The benefits that are paid out on an income protection policy depend on any deductions that apply for other types of payments. Payments can include supplemental sick pay or wages paid by an employer, earnings from self employment and any pension payments. Payouts from an insurance policy or dividends received from stock are also deducted from the payment amount. The payment from an income protection insurance policy typically starts after an individual has been out of work for four to six weeks.

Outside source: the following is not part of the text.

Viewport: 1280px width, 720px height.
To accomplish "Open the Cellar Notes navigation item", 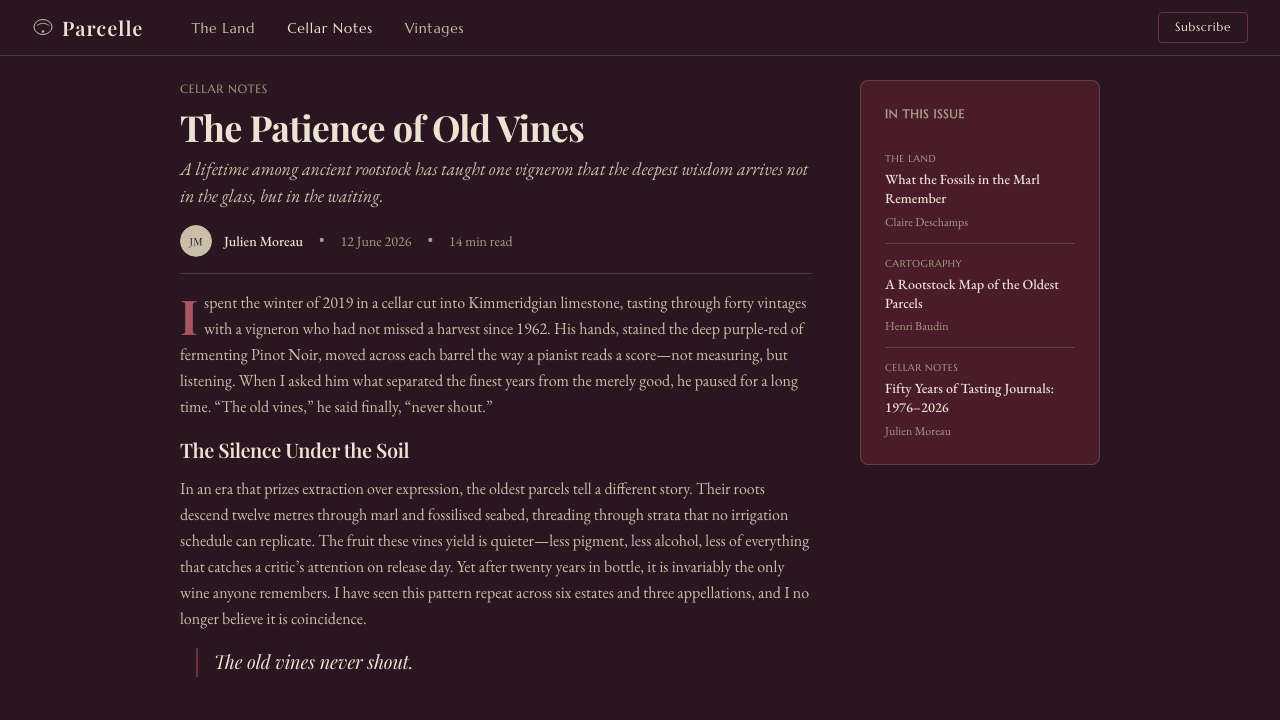I will 330,28.
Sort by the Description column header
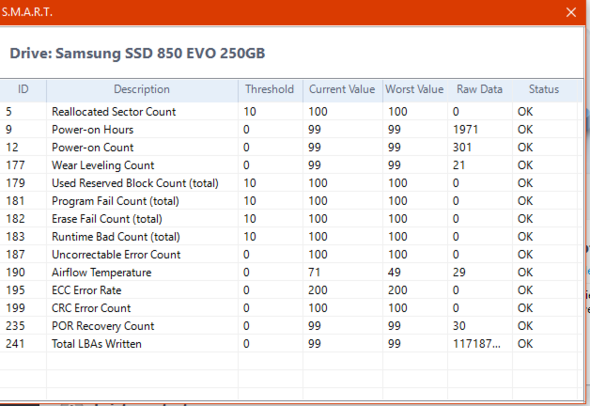The width and height of the screenshot is (590, 406). pyautogui.click(x=142, y=90)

An income protection insurance policy just like any other type of insurance policy contains limitations and exclusions that are not covered. Exclusions on an income protection insurance policy include becoming pregnant and having a child, a self-inflicted injury as well as war. Other exclusions include criminal acts, not following medical advice and living outside the United Kingdom.

Related Searches


Promoted By Zergnet


You May Also Like

Related Searches

Check It Out

4 Credit Myths That Are Absolutely False

Is DIY in your DNA? Become part of our maker community.
Submit Your Work!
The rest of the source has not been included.